Afghanistan put its Hajigak iron ore deposit back up for tender on Saturday, after taking it off the market last year, promising security for investors despite a worsening insurgency.
Afghan Mines Minister Wahidullah Shahrani said he hoped production would start by 2014 on what he said was a huge, high-quality ore vein, that offered investors a rare opportunity with reserves estimated to be worth as much as US$350 billion.
Security is likely to be the main concern to potential investors when Shahrani meets them at a conference in New York on Wednesday, with the insurgency at its most violent since the 2001 overthrow of the Taliban government.
PHOTO: AFP
The Hajigak deposit straddles Bamiyan, Parwan and Wardak Provinces, with only Bamiyan relatively peaceful.
Shahrani said that the Aynak copper mine south of the capital, developed by Chinese firms since 2008 and worth about US$43 billion, proved Afghanistan could protect important assets.
The government has a specially trained force to protect mines and other infrastructure, with many of its members drawn from villages surrounding the asset under guard.
“The community has been taking care of the Aynak deposit, even though that is in a very insecure part of the country ... in the last two years there has not been a single incident,” Shahrani told reporters visiting the mountainous region to the west of Kabul where the Hajigak deposit lies.
Villagers from nearby, mostly subsistence farmers, say they would try to protect any investment that brought jobs or infrastructure improvements, such as paved roads.
“Most of the young people have already left to find work, in Kabul or even Pakistan.

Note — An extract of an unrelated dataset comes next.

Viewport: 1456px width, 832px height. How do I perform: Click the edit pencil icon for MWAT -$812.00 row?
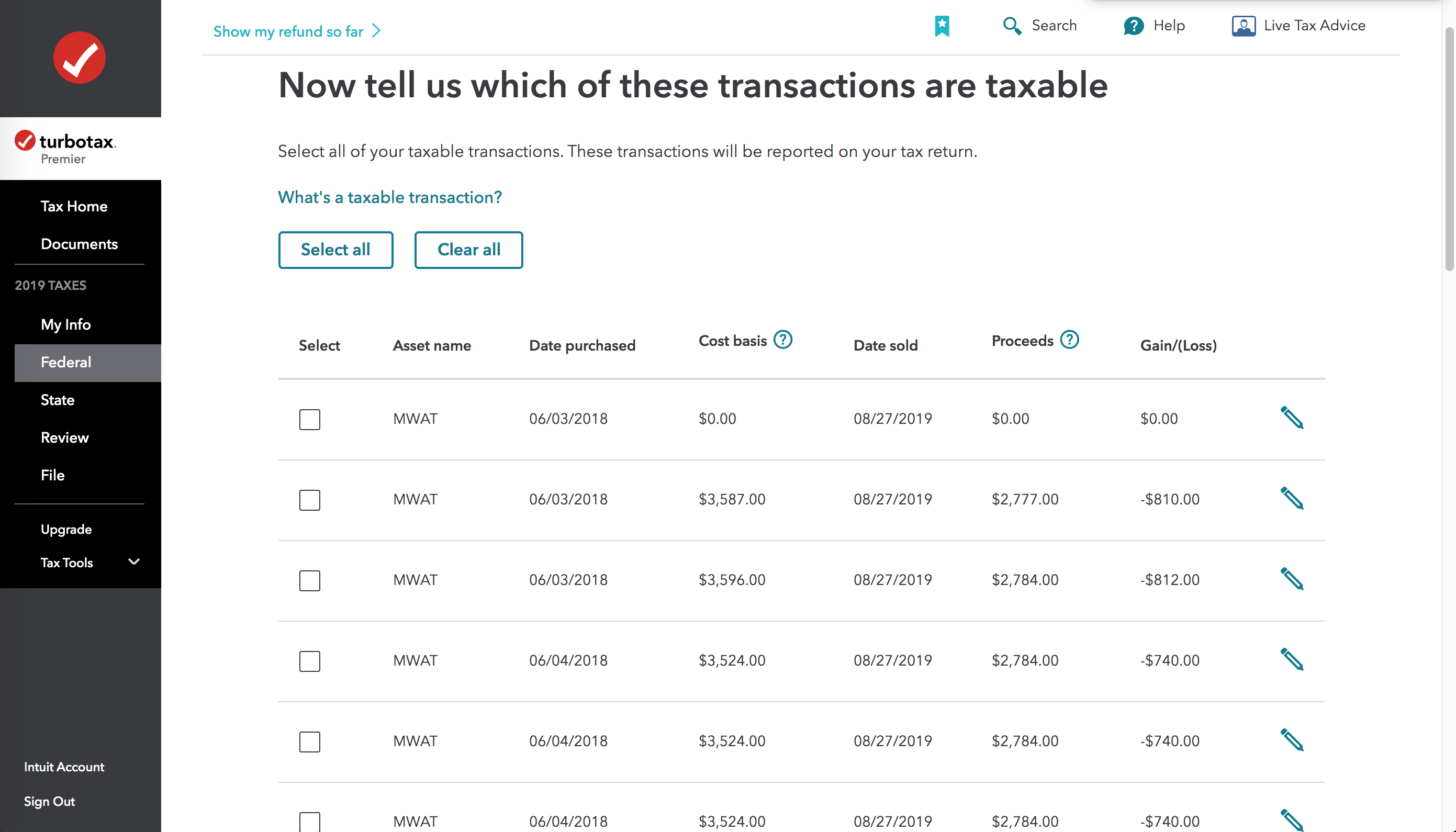(x=1291, y=579)
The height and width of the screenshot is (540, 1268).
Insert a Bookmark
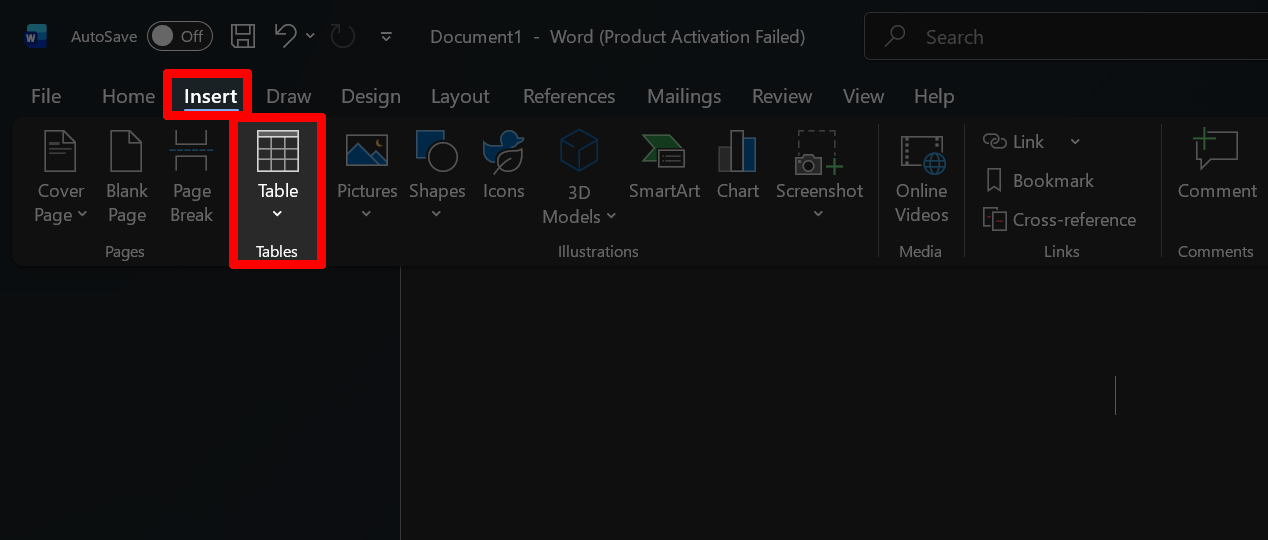point(1040,181)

I would very much like them to be able to stay here,” said Mohammed Sadiq, a 35 year-old farmer from Kotal Sufla village at the base of mountains that form Hajigak.
Shahrani expects the mine to create at least 7,000 direct, long-term jobs and many thousands more working in spin-off industries, such as services, construction and logistics.

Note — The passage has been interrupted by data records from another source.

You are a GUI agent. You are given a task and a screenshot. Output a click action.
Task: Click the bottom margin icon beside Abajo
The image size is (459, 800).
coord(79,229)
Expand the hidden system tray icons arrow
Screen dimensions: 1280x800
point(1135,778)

“Mining companies know how to operate in insecure areas,” he said.
Expressions of interest are expected by mid-January, and Shahrani hopes to award the tender in next August, with at least two more years of detailed exploration to follow.

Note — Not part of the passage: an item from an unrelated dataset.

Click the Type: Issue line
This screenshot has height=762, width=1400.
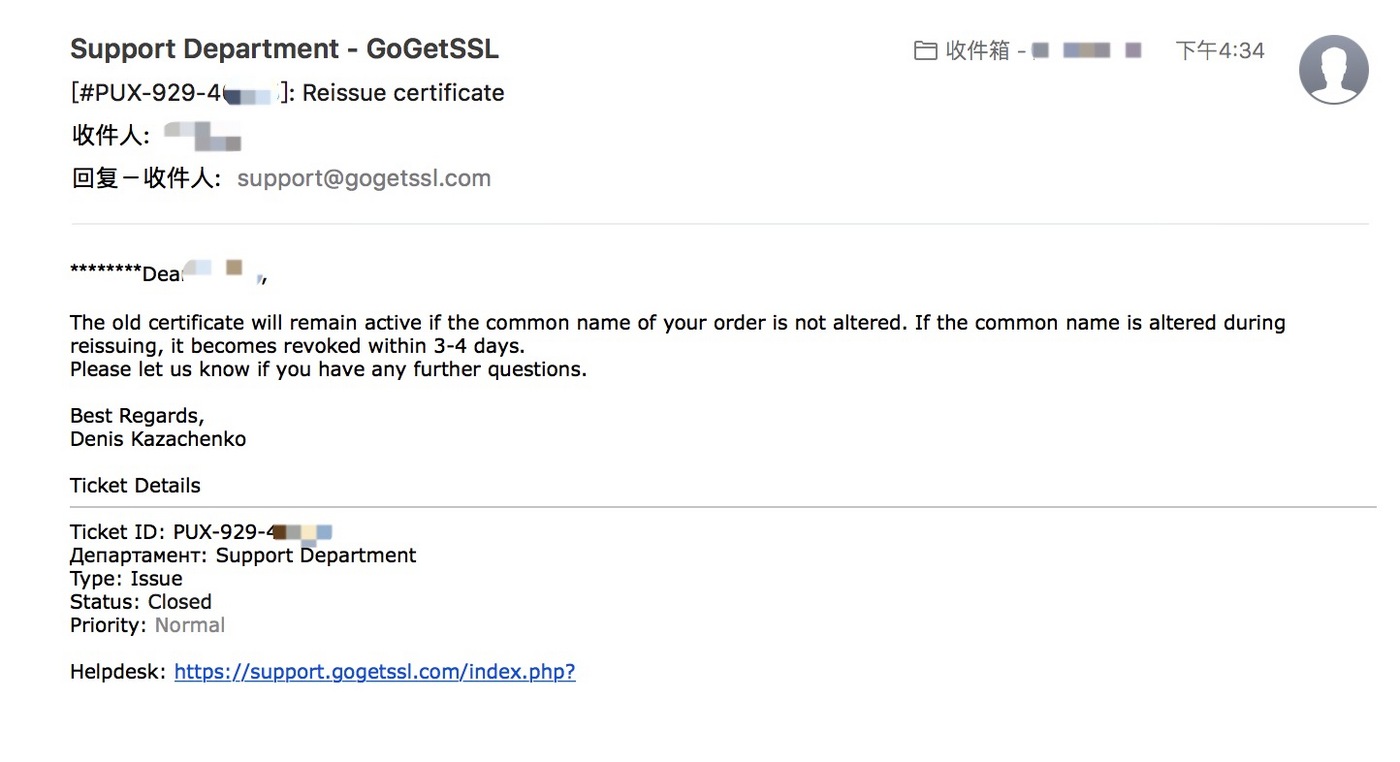pyautogui.click(x=126, y=579)
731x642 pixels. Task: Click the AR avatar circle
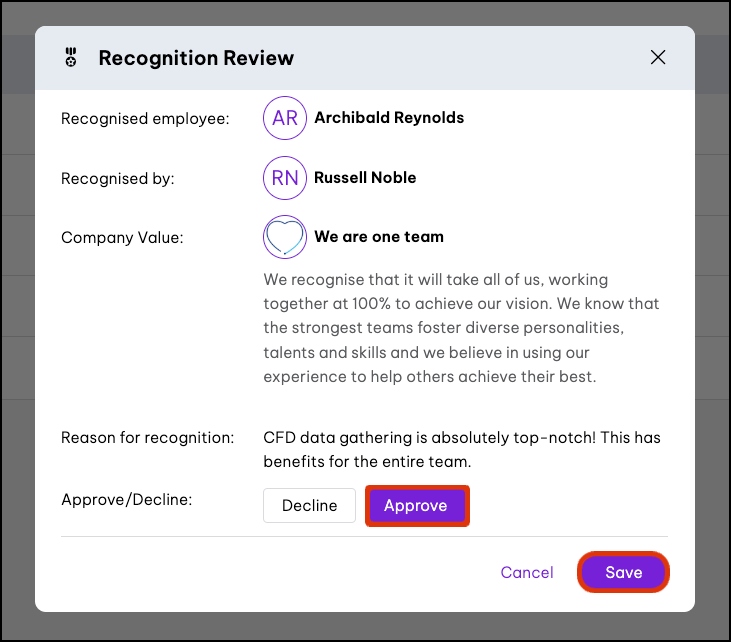[284, 118]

He did not say how much investment his government is seeking for the project, but forecast central government revenues of US$300 million to US$400 million per year once the mine reaches full production of an estimated 10 million tonnes a year.
A planned tender for last year was canceled, with the ministry citing the global recession and changes in the world market structure for iron as the key problems, although it came months after corruption allegations were levied against the mining sector in Afghanistan.